*** Provided information ***

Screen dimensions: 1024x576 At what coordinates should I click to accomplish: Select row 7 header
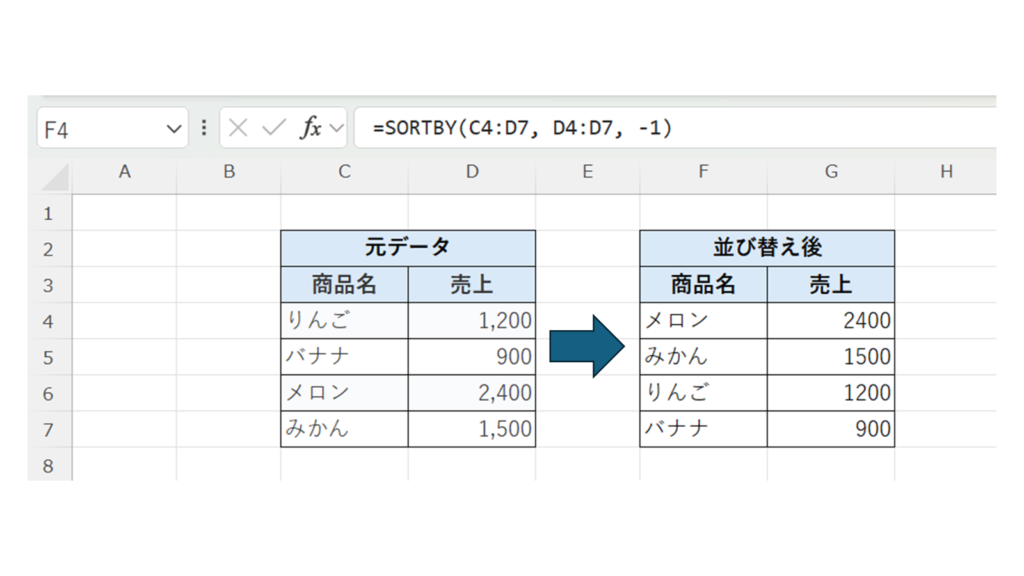click(x=48, y=429)
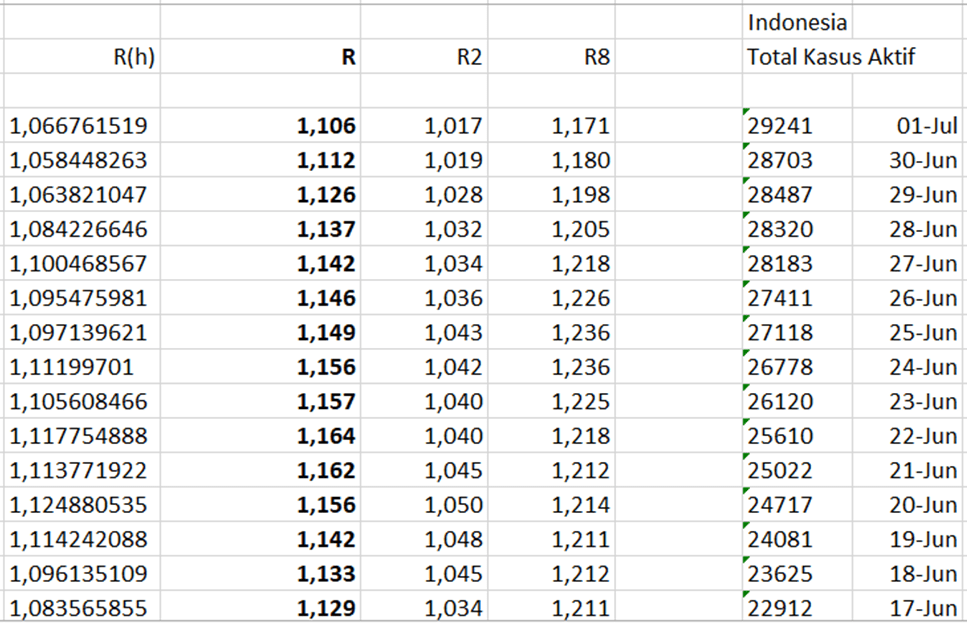This screenshot has width=967, height=623.
Task: Select the Indonesia label cell
Action: (x=797, y=22)
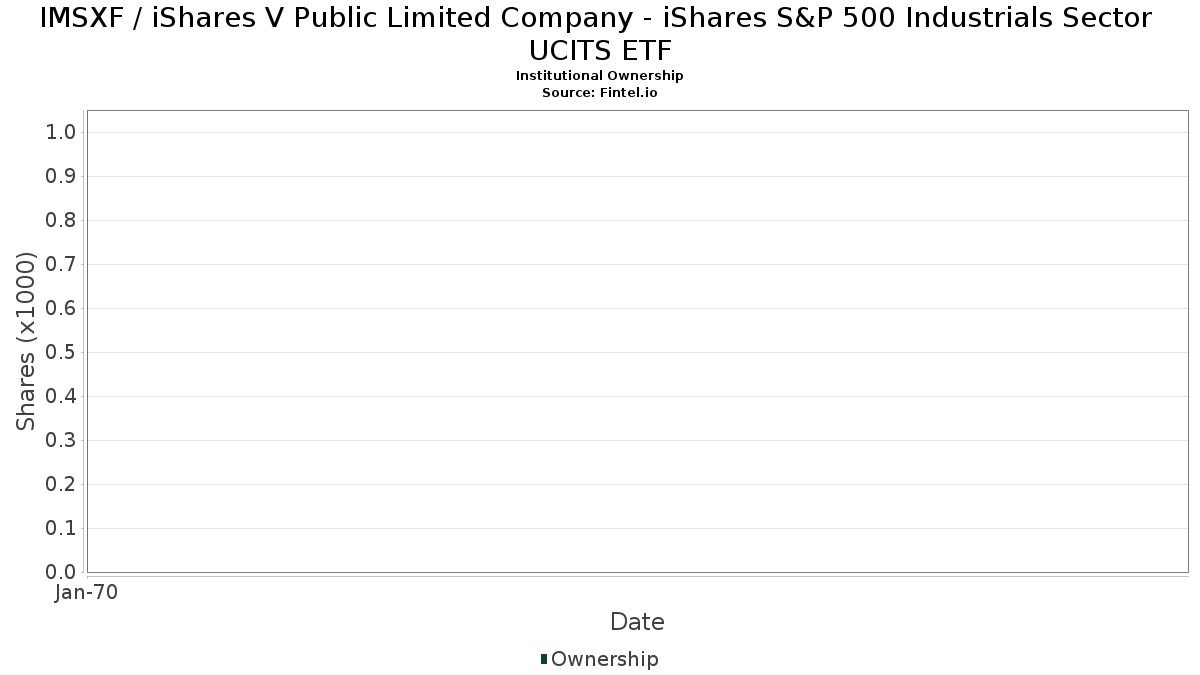Click the 'Source: Fintel.io' text

(x=599, y=92)
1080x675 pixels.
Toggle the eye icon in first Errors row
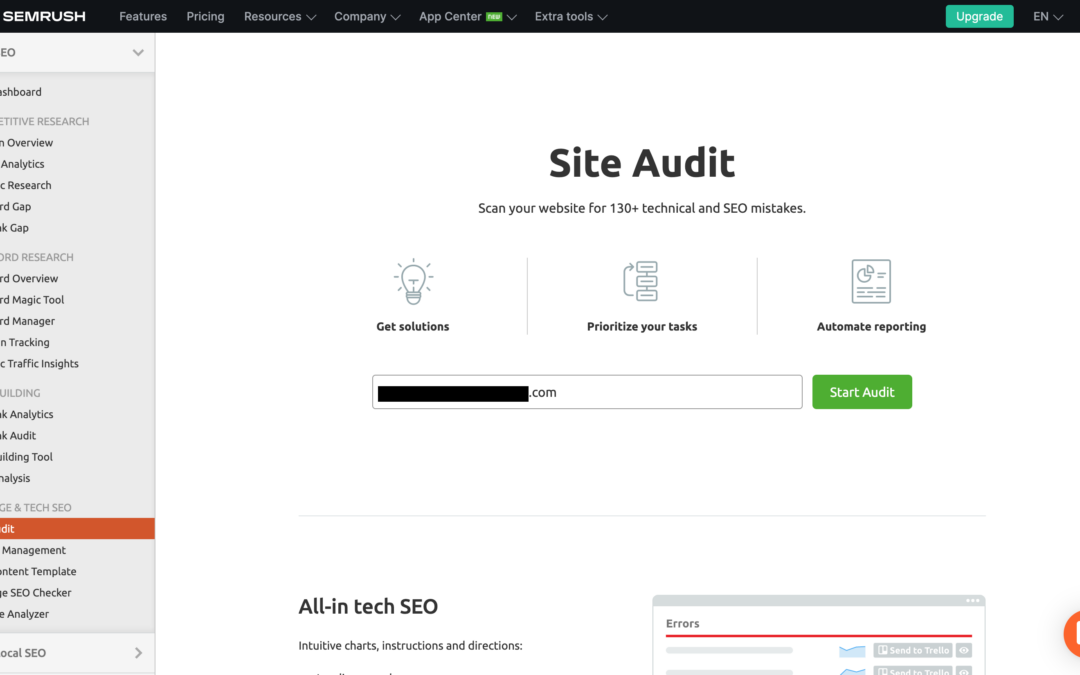[x=964, y=650]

*** End of Provided information ***

What you will do: Pictures excluded, repeat the records exactly from their opening line through the line containing "1080x675 pixels.".

Task solution:
Screen dimensions: 1024x576 At what coordinates should I click to accomplish: Select row 7 header
click(x=48, y=429)
This screenshot has width=967, height=623.
Task: Select the Indonesia label cell
Action: (x=797, y=22)
Click the 'Source: Fintel.io' text

(x=599, y=92)
1080x675 pixels.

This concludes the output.